The present invention provides a novel 2 - amino - 4 - acetamido anisole synthesis process, the usage of palladium bi-metal catalysts and the palladium/carbon catalyst to replace Rany - Ni catalyst, to the anisole on the nitro-selective catalytic hydrogenation, which not only reduces use Rany - Ni catalyst of post-industrial risks, while at the same time, the resulting 2 - amino - 4 - acetyl anisole purity higher, greater yield. (by machine translation)

Synthesis process of 4-acetamino-2-aminoanisol

The invention belongs to the field of fine chemical engineering, and discloses a synthesis process of 4-acetamino-2-aminoanisol.
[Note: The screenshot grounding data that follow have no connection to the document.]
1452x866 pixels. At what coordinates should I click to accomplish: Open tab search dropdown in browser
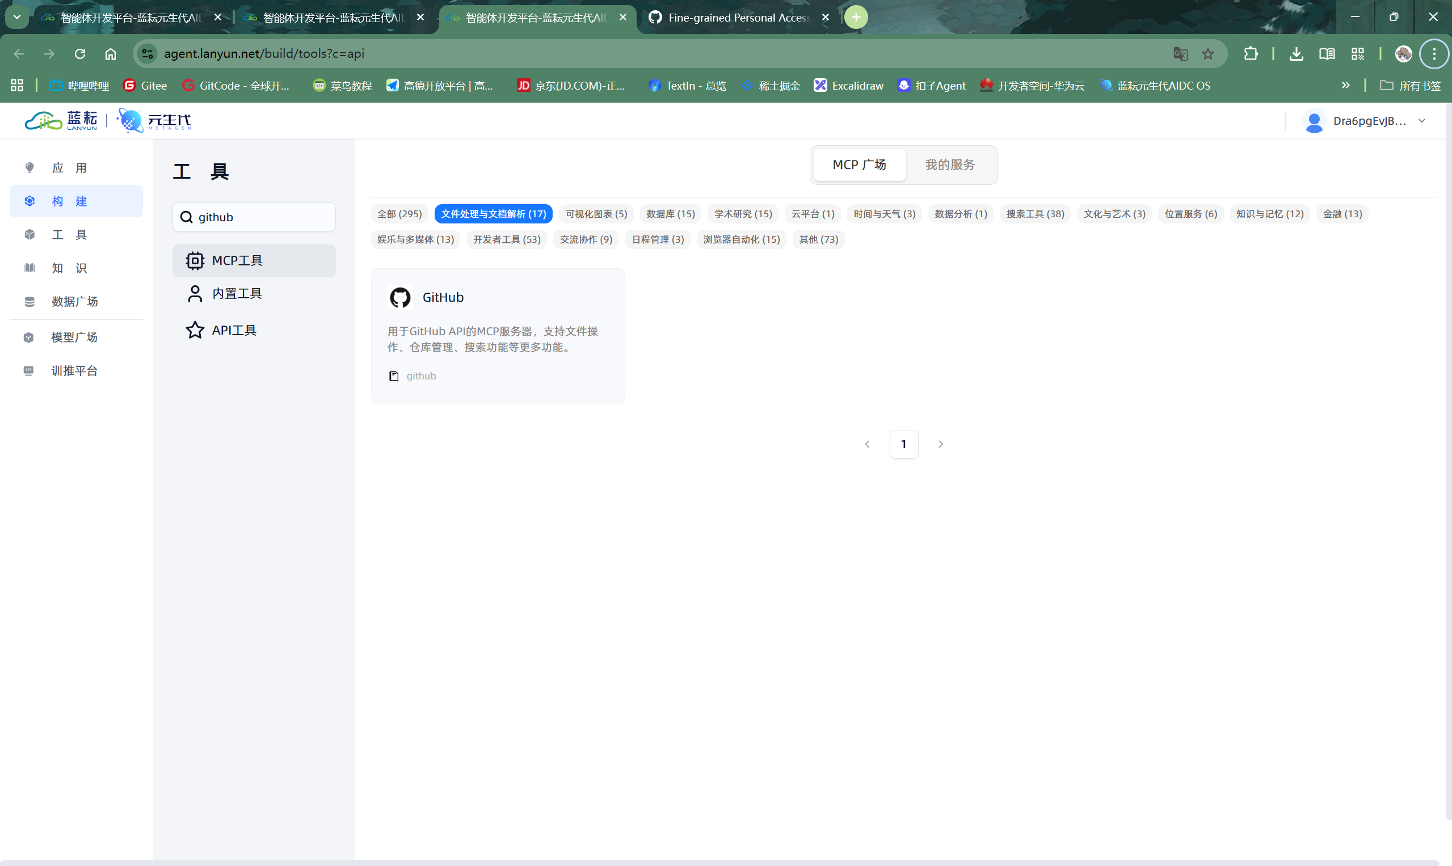tap(17, 17)
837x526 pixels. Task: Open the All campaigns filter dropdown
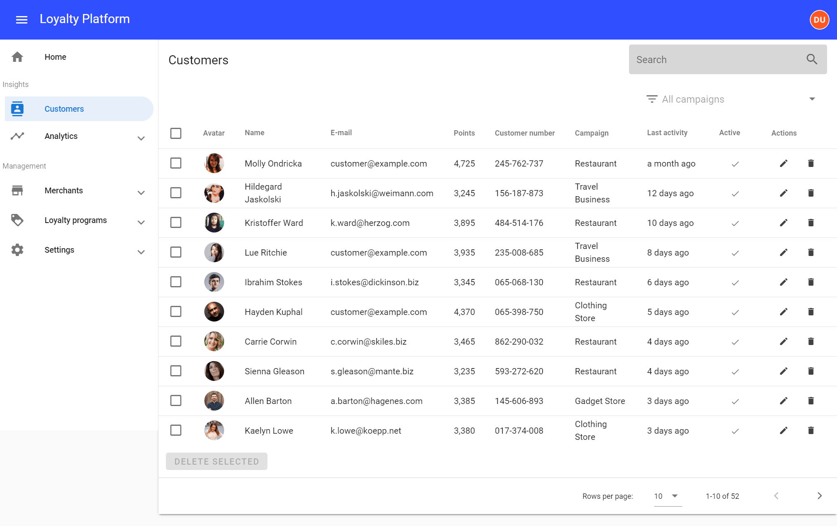(x=731, y=99)
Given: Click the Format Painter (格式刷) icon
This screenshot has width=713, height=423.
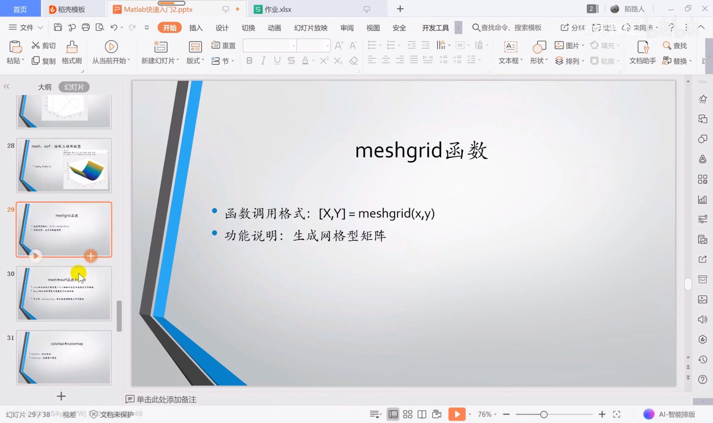Looking at the screenshot, I should pyautogui.click(x=72, y=47).
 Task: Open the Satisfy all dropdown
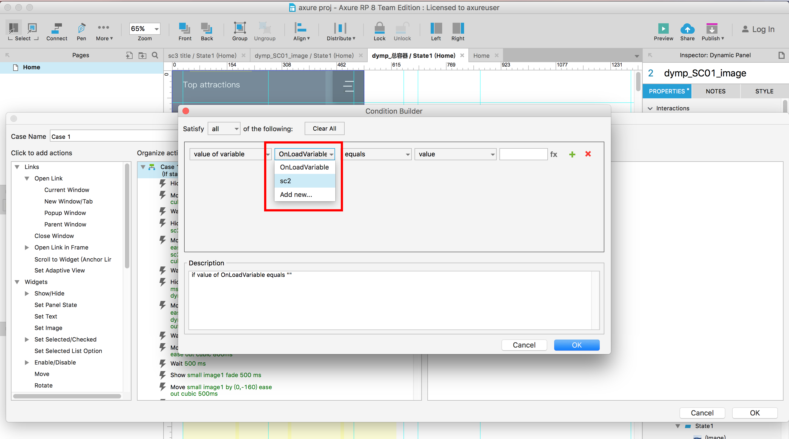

The synthesis method comprises the following steps: step one, adding 0.25 mol of 2,4-dinitrochlorobenzene and 100 ml of methyl alcohol, carrying out heating to 35-45 DEG C, adding a sodium hydroxide solution with a mass fraction of 20% with a decreasing speed, carrying out heating to 55-65 DEG C, carrying out filtering, diluting the filter cake with water, and carrying out drying under reduced pressure to obtain 2,4-nitroanisole; step two, preparing 200 ml of a sodium disulfide solution with a concentration of 20%, adding 0.25 mol of the 2,4-dinitroanisole, carrying out heating to a reflux temperature, then carrying out cooling to 80 DEG C, carrying out standing,washing a filter cake by using cold water, and carrying out drying under reduced pressure to obtain 2,4-diaminophenyl ether; and step three, adding 0.25 mol of 2,4-diaminoanisole, 50 ml of acetic acid and 0.1 mol of a catalyst, carrying out ice bath, adding 0.25 mol of acetic anhydride, adding 125 ml of ice water, carrying out filtering, washing a filter cake with a solution of sodium dithionite,and carrying out drying under reduced pressure to obtain the 4-acetamino-2-aminoanisol. The invention aims at providing the synthesis process of 4-acetamino-2-aminoanisol, and the synthesis method has the advantages of high recovery rate, simple process and low cost.